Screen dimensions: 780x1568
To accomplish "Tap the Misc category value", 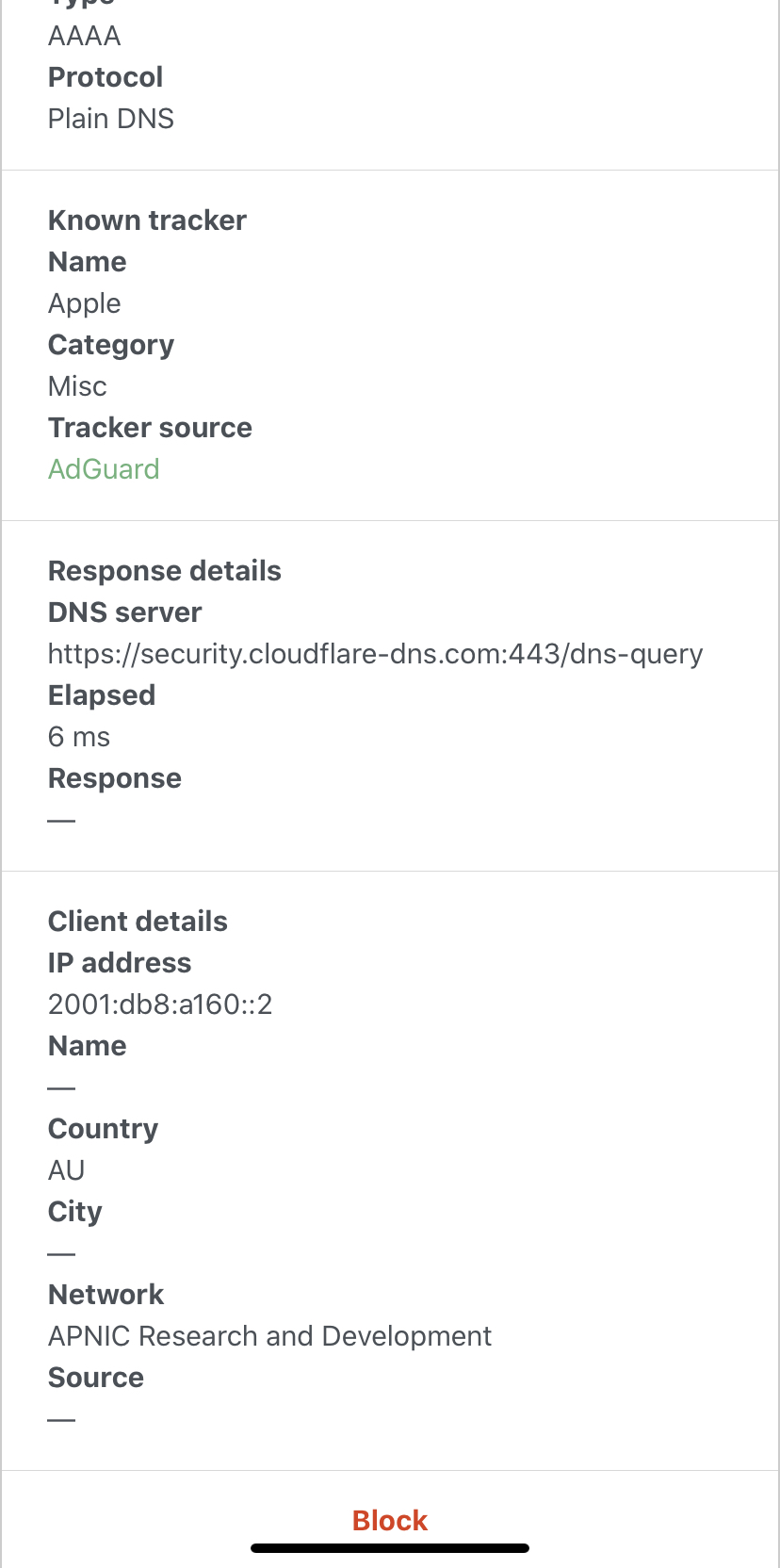I will tap(77, 385).
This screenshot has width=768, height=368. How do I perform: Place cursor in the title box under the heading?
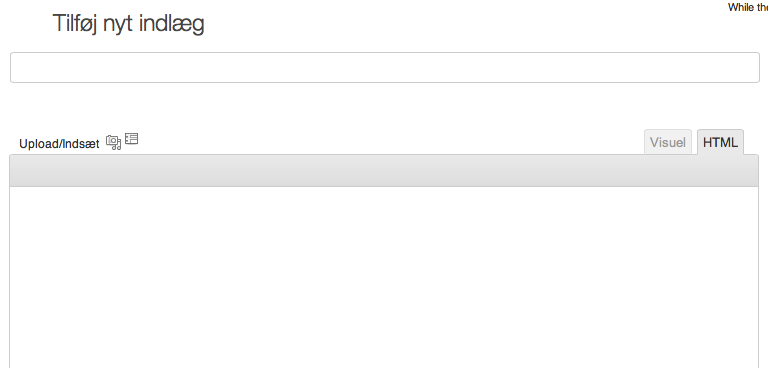(384, 68)
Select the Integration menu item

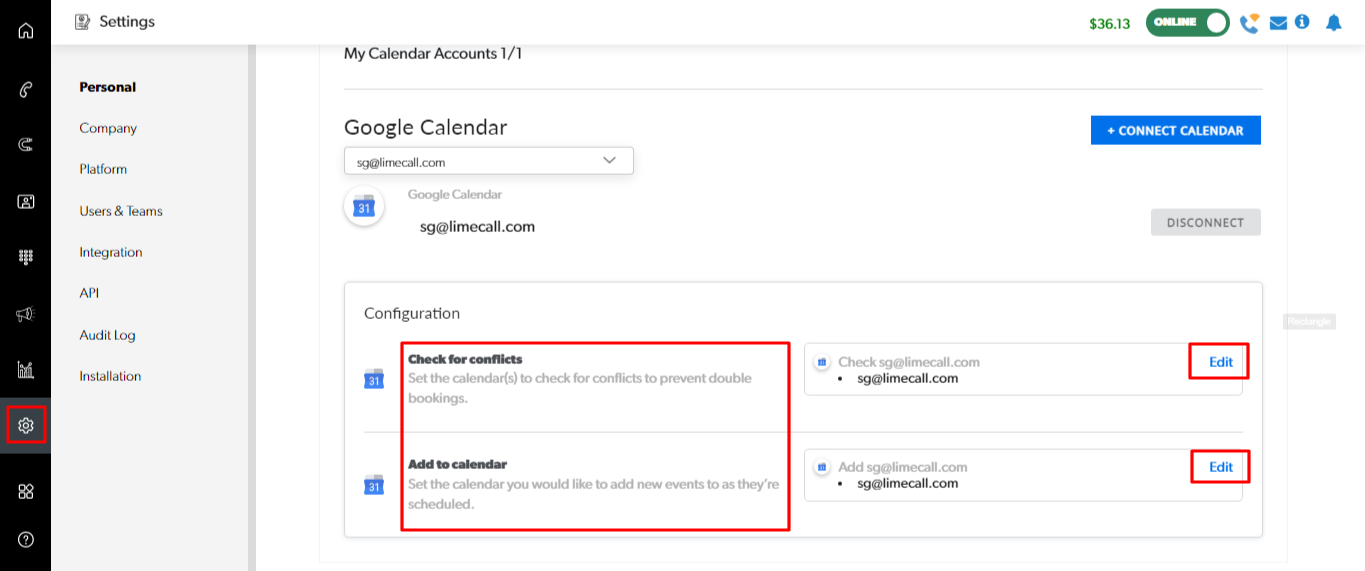click(x=111, y=252)
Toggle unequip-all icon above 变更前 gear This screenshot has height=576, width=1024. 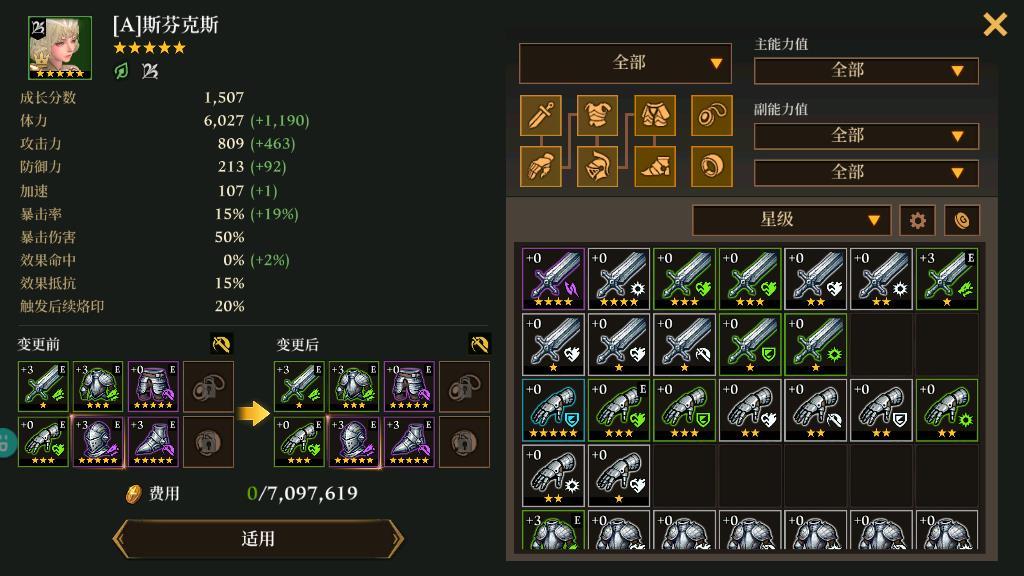(x=221, y=344)
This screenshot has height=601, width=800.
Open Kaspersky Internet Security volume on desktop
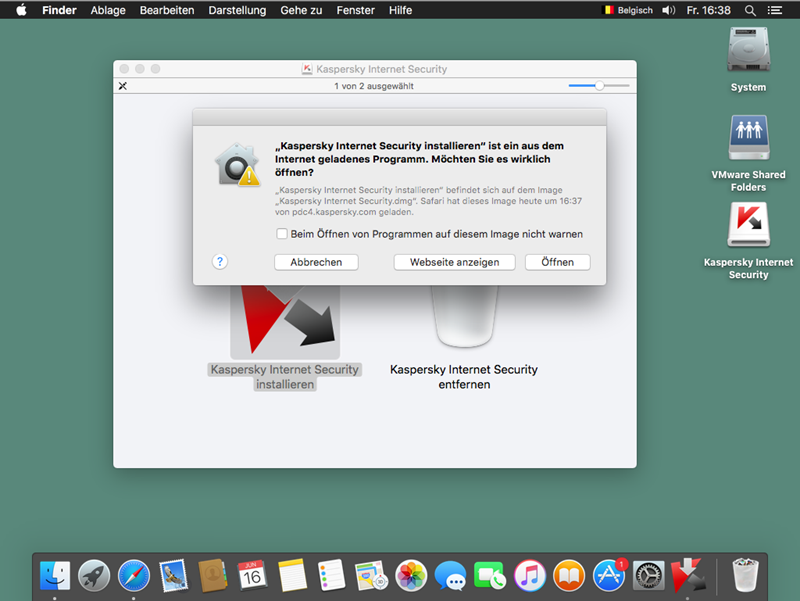tap(748, 226)
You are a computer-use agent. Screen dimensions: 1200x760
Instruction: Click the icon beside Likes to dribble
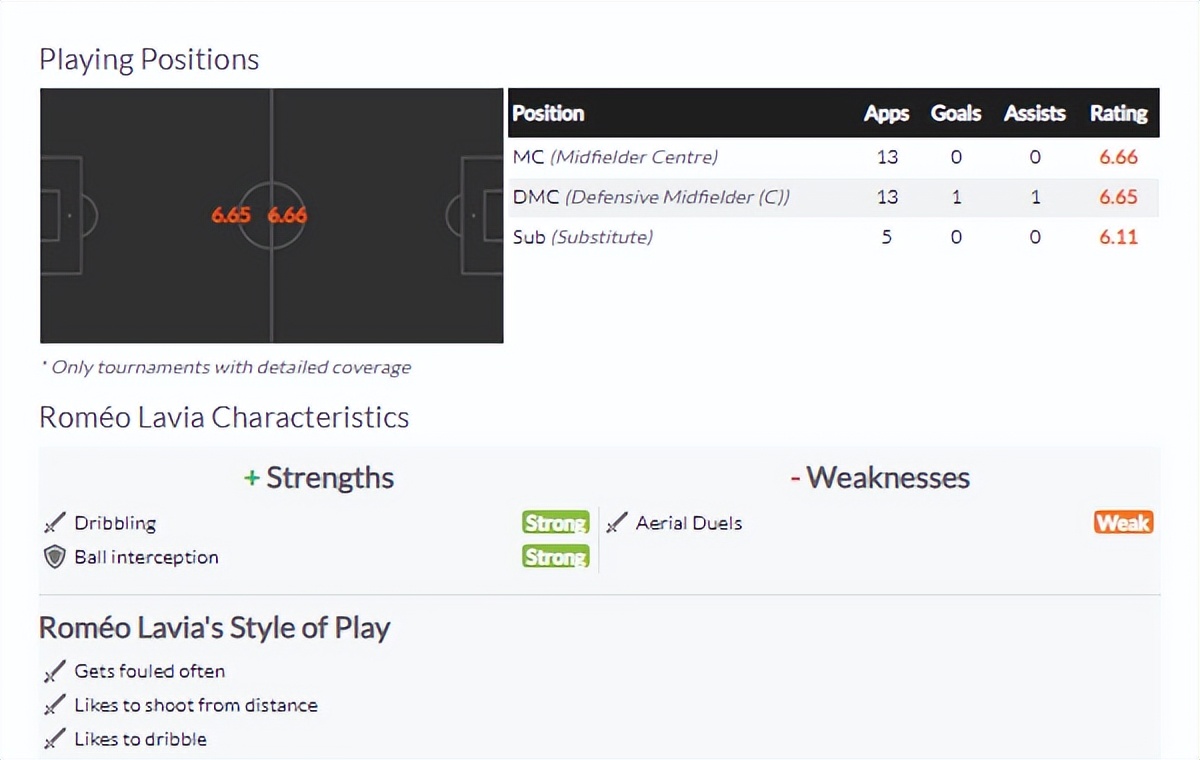(55, 739)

> _Problem_: Beginning with the line containing "This screenshot has height=601, width=800." and ending with the last line of the material, output each line exactly; do not include pictures.

> _Reply_:
This screenshot has height=601, width=800.
Open Kaspersky Internet Security volume on desktop
tap(748, 226)
You are a computer-use agent. Screen dimensions: 1200x760
Instruction: Click the icon beside Likes to dribble
(55, 739)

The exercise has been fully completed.